Only for specific cases like half-filling ($\langle n \rangle = 1$) could the Hubbard model \ref{hubbard_model} be solved exact numerically via Quantum Monte Carlo methods \cite{muramatsu1}.
At half-filling towards larger interaction $U/t$, the Hubbard model is driven from the Mott insulating phase to the antiferromagnetic phase with decreasing temperature $T/t$ \cite{muramatsu1}.
Unfortunately, this cannot yet be confirmed by current experiments, due to tough challenges in cooling the fermionic optical lattice system beyond the Neel temperature \cite{fermion_ol_experiment}.
\\ \\
\noindent Away from half-filling is perhaps where the Hubbard model \ref{hubbard_model} is being the most interesting with the conjecture of a superconductivity phase at low temperature.

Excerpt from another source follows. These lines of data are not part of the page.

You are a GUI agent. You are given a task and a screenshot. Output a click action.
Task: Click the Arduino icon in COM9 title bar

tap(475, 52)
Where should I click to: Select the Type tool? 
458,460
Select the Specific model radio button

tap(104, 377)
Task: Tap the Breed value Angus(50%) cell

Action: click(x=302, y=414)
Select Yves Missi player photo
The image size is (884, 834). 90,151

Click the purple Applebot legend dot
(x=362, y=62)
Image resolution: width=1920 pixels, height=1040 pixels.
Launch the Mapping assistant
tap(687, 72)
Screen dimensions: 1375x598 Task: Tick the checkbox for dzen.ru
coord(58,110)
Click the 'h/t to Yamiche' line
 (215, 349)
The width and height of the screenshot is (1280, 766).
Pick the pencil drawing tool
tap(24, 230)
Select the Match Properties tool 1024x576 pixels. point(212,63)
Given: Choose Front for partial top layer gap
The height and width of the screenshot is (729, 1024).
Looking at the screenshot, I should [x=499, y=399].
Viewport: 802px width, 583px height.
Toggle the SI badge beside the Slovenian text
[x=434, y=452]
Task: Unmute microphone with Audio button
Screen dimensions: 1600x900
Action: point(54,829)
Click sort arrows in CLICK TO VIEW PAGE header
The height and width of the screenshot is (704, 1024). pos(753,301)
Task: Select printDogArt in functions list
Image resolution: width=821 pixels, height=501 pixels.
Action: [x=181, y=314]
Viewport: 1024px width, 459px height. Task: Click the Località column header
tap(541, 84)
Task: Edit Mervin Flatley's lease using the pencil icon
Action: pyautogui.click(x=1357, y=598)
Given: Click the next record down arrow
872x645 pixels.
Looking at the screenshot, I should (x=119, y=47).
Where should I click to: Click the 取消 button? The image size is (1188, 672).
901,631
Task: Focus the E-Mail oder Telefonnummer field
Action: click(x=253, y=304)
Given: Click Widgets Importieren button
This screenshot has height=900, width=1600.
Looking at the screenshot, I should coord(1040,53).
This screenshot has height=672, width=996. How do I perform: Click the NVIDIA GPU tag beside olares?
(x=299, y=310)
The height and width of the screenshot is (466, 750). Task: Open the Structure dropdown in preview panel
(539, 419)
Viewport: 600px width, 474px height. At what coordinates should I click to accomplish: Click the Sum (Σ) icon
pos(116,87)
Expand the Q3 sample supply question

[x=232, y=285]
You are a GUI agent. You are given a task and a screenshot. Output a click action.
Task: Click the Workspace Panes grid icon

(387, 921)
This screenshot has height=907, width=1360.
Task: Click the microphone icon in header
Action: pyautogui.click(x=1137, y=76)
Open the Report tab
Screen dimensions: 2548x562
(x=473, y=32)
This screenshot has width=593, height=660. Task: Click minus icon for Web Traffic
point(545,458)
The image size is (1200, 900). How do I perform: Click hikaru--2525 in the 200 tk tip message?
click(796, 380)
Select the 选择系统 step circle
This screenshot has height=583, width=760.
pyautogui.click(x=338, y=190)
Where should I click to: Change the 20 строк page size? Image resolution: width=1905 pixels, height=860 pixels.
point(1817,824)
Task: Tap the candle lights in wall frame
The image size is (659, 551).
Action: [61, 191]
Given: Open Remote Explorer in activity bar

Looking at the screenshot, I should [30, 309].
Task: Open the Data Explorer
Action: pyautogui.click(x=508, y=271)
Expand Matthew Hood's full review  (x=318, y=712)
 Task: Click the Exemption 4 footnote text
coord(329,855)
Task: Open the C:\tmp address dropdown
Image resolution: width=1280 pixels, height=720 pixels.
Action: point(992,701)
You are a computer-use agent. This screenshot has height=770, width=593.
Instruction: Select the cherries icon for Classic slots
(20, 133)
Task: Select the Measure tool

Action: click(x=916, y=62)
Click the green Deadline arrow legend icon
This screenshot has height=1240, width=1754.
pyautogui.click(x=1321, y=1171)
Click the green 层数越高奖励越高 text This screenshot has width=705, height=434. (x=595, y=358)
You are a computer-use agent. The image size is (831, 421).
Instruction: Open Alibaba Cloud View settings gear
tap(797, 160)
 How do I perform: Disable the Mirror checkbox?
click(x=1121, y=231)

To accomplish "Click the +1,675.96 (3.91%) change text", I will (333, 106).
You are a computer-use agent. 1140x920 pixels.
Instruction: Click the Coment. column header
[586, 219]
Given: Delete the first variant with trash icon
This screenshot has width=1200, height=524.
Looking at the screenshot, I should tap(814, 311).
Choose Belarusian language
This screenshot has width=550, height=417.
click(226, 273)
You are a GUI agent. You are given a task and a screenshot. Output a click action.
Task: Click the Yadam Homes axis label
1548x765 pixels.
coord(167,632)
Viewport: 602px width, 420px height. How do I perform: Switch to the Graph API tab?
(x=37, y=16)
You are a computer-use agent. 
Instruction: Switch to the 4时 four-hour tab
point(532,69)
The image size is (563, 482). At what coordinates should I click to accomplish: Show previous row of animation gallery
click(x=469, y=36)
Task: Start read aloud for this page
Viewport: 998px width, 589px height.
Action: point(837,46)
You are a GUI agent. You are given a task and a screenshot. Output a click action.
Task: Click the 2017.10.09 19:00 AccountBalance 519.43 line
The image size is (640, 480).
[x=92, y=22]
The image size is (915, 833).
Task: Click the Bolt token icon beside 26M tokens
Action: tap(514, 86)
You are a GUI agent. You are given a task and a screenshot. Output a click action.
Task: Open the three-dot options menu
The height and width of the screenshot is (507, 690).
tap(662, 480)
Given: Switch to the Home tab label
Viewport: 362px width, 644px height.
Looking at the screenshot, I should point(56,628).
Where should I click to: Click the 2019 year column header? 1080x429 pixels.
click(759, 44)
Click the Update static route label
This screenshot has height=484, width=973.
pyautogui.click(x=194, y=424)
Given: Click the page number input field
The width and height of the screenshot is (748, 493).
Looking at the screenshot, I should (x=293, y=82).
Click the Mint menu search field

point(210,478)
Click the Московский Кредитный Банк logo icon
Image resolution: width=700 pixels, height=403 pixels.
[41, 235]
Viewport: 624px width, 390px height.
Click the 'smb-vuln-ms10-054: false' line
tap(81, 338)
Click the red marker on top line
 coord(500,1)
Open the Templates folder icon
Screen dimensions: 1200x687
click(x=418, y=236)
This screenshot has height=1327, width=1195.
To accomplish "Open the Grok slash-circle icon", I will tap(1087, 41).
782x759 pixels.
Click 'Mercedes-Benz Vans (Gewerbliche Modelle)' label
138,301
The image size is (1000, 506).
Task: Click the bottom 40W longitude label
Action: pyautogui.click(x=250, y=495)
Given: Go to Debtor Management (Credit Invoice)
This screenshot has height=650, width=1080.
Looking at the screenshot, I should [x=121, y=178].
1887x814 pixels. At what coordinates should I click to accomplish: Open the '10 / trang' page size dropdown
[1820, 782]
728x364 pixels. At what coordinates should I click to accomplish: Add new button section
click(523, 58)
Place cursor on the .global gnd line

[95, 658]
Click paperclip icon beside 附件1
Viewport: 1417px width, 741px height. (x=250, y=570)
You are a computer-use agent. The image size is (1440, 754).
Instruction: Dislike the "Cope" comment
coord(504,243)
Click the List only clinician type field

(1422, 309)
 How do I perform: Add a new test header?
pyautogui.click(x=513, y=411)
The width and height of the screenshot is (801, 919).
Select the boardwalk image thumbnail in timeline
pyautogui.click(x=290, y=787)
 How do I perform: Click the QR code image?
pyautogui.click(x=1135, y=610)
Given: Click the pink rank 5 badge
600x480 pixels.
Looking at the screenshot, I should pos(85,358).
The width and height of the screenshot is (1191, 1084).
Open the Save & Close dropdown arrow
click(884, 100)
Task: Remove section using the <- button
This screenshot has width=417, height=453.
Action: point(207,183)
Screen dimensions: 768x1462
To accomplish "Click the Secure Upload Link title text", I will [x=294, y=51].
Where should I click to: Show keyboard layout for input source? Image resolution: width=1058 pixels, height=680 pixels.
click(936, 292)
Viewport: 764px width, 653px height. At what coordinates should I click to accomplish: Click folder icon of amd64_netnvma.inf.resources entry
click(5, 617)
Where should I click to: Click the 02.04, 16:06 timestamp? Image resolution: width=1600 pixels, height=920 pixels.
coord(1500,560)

With a belief of relevance to unconventional superconductivity, the Hubbard model is probably one of the many scientific puzzles that remains urgently to be solved.
Numerically, the notorious negative-sign problem forbids the use of Quantum Monte Carlo methods, which then brings up the interest of designing fermionic optical lattices to be quantum emulators of the Hubbard model \cite{ole}.